Thursday, July 28, 2016

Finding Texas Laws by Date

Many times patrons at the Law Library request assistance in finding what statute (or version of a statute) was in effect on a specific date. At times, these inquiries can become quite complex, requiring the researcher to follow a trail of session laws to find the law as at existed at that date. Thanks to some new resources from the Texas Legislative Council, Texas State Law Library, researching the history of a Texas Statute has never been easier.

The Texas Legislative Council, who makes available to citizens the Texas Constitutions and Statutes online, has added a tool for finding what version of a law was in effect on a specific date. The Statutes by Date feature allows users to (1) enter a date from the present back to 2004 and then (2)choose the code, chapter (or article), and section number. The text of the statute as it read at the date selected will be displayed, along with the legislative history annotation as it read on that date. Though this method only reaches back to 2004, it is extremely useful.

If you need to look back further than 2004, you will need to read the legislative history credits notated below the statute text. This information appears both in print volumes and statutes accessed through commercial legal research systems like Westlaw and LexisAdvance. After determining what version of the law controlled on the date you are searching, you may find it useful to look at the Texas State Law Library’s Historical Texas Statutes. The state law library has digitized versions of codified Texas law spanning the years 1879-1960. The website helpfully notes which legislative sessions are covered in a specific printing of the statutes or the supplements, and the text is searchable through PDF.
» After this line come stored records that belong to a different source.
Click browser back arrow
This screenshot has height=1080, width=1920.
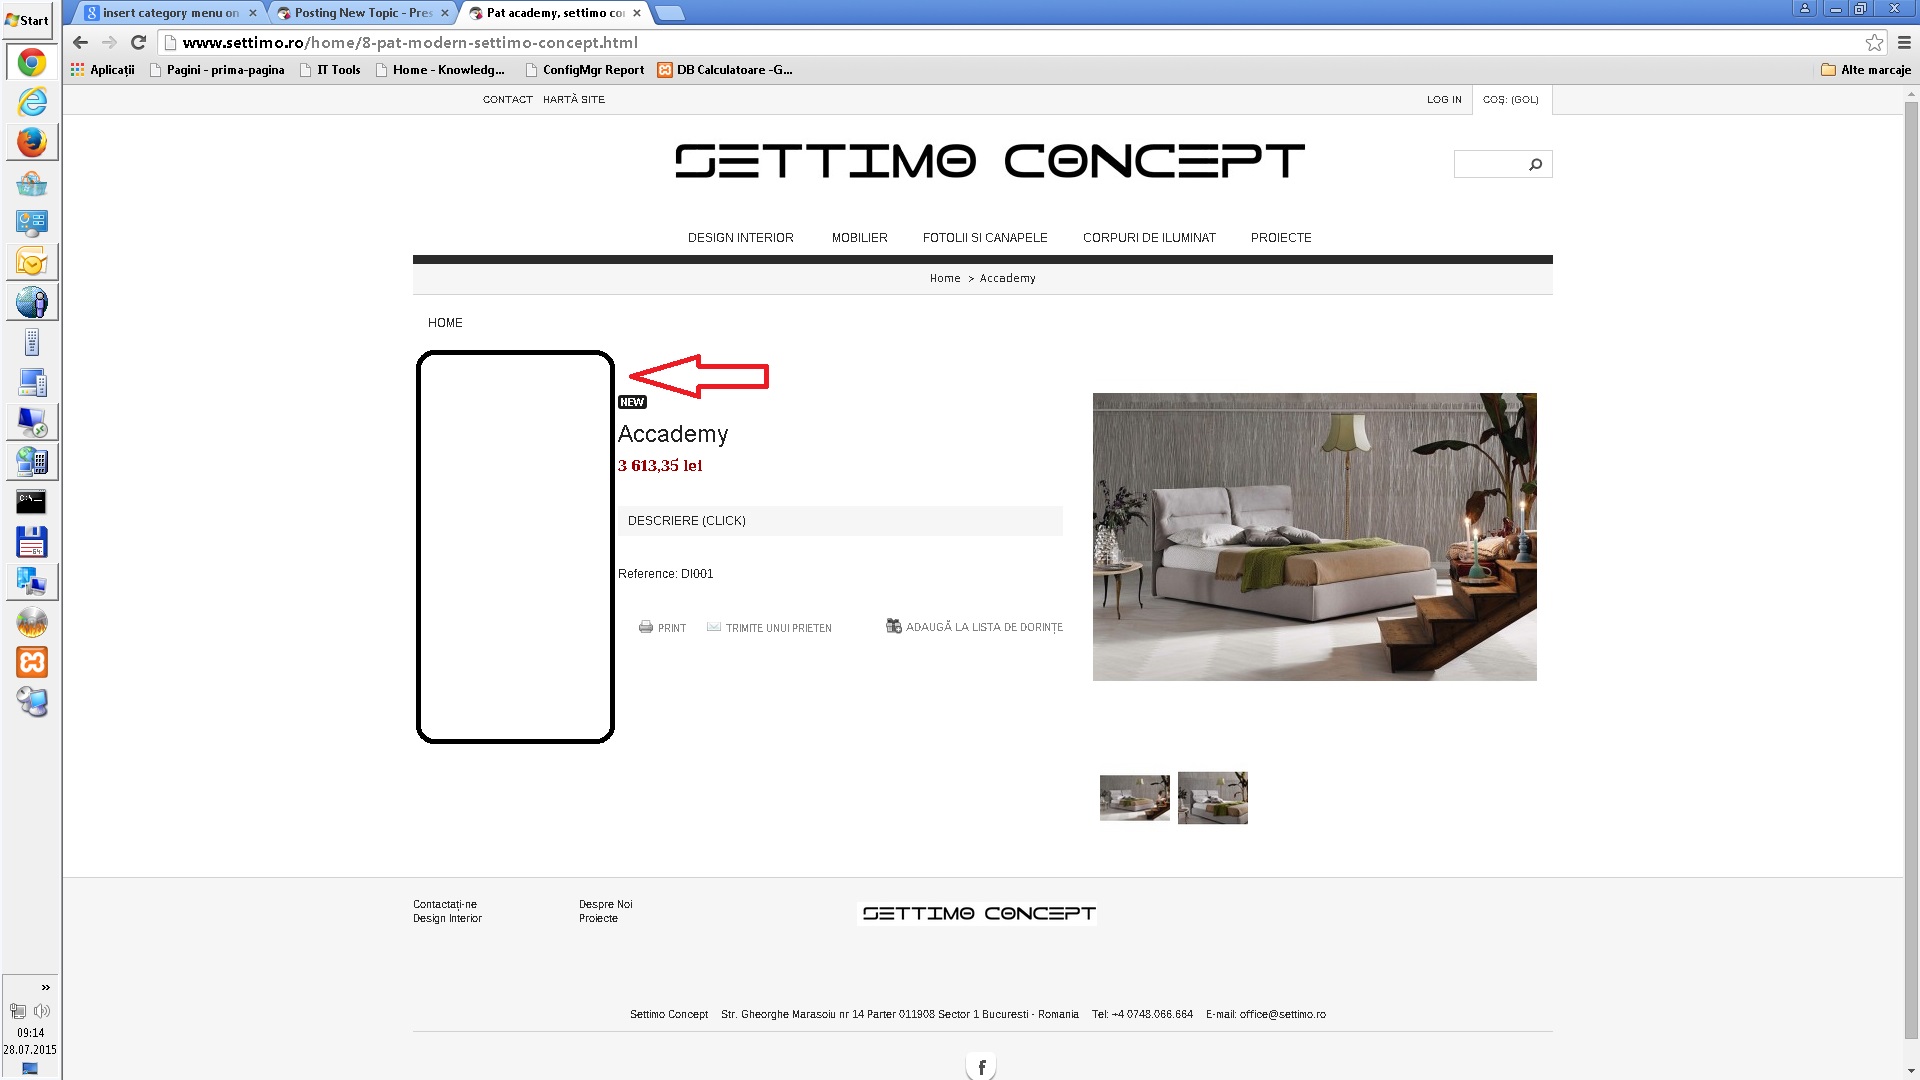coord(81,42)
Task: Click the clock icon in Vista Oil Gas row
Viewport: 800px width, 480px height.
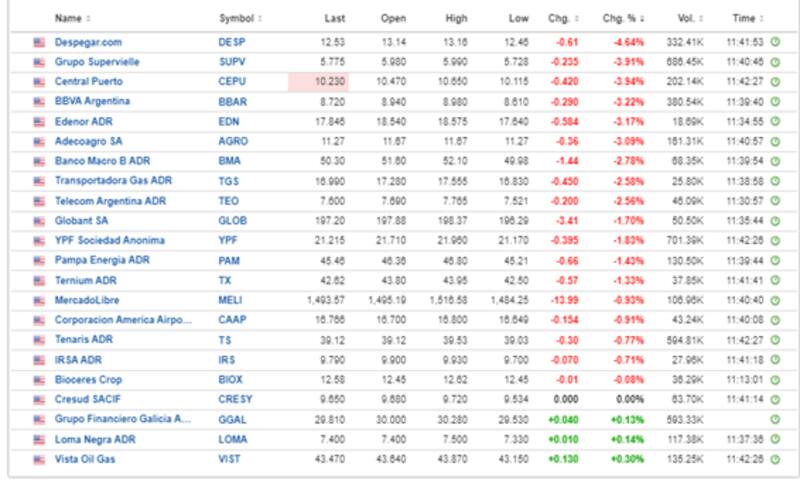Action: point(775,458)
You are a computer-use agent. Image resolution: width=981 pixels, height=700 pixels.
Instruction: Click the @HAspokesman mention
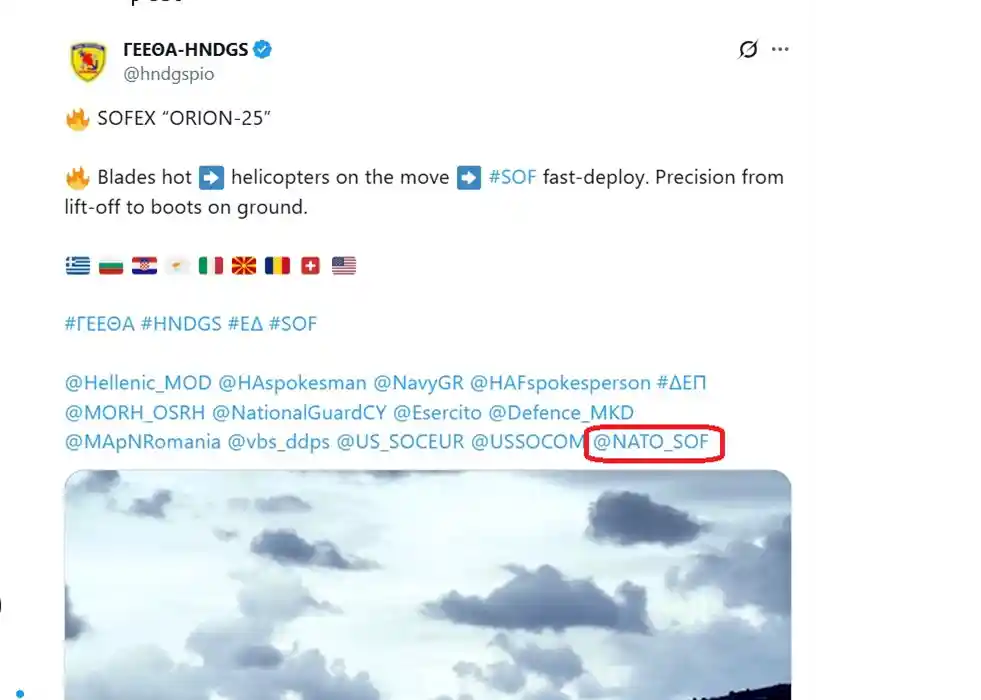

For the interim period of 1960-2004, there is not an official, reliable source currently available online. In these cases, you can use the legislative history credits following the statute text to find the year and chapter number for the session law that marked the latest change in the law before the date you are researching. Then, using the Texas Legislative Reference Library’s Legislative Archive System enter the session number (beware of called vs. regular sessions in the same year) and chapter number. The results will provide a link to a PDF image of the official Texas session laws, The General and Special Laws of Texas. The session law will tell you what was amended, added, or deleted in that action.

While accessing legislative history and older code volumes has become much easier, it can still be a very complex process. Reference librarians are available to help guide you through the process and save you time and frustration.